In the bunker of the army base the survivors manage to find some form happiness and joy, believing that they are finally safe in some form. Over several bottles of wine the group laugh and manage to unwind until killjoy Shane spoils the mood. The romantic triangle between Shane, Rick and Lori still remains. This comes through particularly with Lori feeling resentful towards Shane for telling her that her husband was dead and Shane expressing his feelings towards Lori. To a point almost where Lori is nearly assaulted. A moment beautifully played by Jon Bernthal and Sarah Wayne Callies.
The best aspect of this whole season has always been the drama between the characters, that is what is important in making the show as gripping and as emotionally involving as it is. This element also becomes very apparent when they are trapped in an environment like the underground base, where it becomes more claustrophobic and the plot is allowed to play out with that tension underlying it.
Very smartly in this episode we get a brief insight into the work of Dr. Edwin Jenner (who we met briefly at the end of the last episode) and what he is doing all alone in the underground base. We learn that his team of researchers were looking at how the body reacts to infection and what happens once we turn into the walking dead. Of course the allegory between Jenner the character and Jenner the actual scientist is not one of subtlety, the real life Edward Jenner was the man who invented the vaccination and had a fascination with curing disease. Essentially what this Jenner is doing is similar thing, trying to find a chemical explanation behind the outbreak, whether it is chemical or biological, but he can provide nothing.
Ambiguity to the outbreak is what is nice about this show, like Romero’s Dead films it never felt the need to explain why the dead were rising en masse. The fact that the explanation for their being zombies in the Walking Dead is that there is no explanation is a brilliant piece of tongue in cheek and clever writing.
Despite the station being very secure, it begins to run out of power and in a very awkward author’s message moment, Jenner announces: “the whole world runs on fossil fuels how crazy is that?” of course that hope would never last long as the nonrenewable resources deplete. It is the one bad note among a very fine script, it just strikes as being too obvious, it comes out of the blue too considering the issue of fossil fuels and alternative energy hasn’t come up before now.
Jenner cracks and as the base counts down to ‘decontamination’ or a very huge explosion, the doctor decides to stay behind as the others flee. What everyone now recognises is that there is nothing left for them but a futile existence to survive in a world with now no hope. The end is bleak and leaves our survivors in a crisis of what on earth they are going to do now.
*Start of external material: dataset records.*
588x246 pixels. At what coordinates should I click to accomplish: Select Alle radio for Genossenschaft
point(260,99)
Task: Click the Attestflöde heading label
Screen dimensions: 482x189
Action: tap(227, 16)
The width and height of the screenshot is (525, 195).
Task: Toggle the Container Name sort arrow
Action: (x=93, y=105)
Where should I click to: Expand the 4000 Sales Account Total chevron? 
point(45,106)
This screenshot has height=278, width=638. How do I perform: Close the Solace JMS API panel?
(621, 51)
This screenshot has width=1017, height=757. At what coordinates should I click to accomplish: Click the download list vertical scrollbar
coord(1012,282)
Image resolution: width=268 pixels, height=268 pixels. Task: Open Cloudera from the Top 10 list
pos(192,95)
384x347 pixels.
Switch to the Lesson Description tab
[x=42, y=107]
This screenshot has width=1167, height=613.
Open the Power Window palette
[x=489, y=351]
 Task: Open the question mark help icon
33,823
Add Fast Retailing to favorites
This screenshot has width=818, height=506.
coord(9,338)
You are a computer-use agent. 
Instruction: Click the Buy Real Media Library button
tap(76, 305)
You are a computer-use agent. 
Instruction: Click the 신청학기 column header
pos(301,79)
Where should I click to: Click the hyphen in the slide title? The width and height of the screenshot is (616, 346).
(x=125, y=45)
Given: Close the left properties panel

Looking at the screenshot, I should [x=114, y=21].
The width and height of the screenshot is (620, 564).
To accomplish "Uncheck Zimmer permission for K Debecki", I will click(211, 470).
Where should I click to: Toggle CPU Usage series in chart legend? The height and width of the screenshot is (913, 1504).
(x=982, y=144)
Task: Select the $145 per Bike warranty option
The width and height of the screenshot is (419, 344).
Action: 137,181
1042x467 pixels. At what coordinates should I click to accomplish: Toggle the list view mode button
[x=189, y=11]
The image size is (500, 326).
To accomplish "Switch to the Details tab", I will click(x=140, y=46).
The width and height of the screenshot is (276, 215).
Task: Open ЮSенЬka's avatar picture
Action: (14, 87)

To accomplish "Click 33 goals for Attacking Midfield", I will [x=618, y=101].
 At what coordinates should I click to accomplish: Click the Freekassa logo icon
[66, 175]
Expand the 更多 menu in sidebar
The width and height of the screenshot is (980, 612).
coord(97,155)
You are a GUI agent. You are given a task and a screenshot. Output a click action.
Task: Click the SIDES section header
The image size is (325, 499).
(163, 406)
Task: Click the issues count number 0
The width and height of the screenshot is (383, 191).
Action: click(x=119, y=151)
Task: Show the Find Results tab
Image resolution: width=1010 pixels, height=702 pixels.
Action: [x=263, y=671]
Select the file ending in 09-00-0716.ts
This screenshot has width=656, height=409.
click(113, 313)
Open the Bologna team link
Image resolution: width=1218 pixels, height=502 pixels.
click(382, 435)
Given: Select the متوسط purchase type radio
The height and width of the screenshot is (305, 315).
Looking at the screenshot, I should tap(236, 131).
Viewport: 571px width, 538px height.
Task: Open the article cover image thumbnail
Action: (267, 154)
All in all, this is a masterpiece of a TV show. No show in recent memory, other than Breaking Bad and Mad Men, has astounded me in the same way has done. What those have in common of course is the production company AMC. Who are now overtaking HBO as producing the most artistically rewarding TV in the business, they create shows which are underpinned by characters and by story. The Walking Dead is the best new show this year and is only behind Mad Men as the best TV of the year. Truly mesmerising, unique and daring.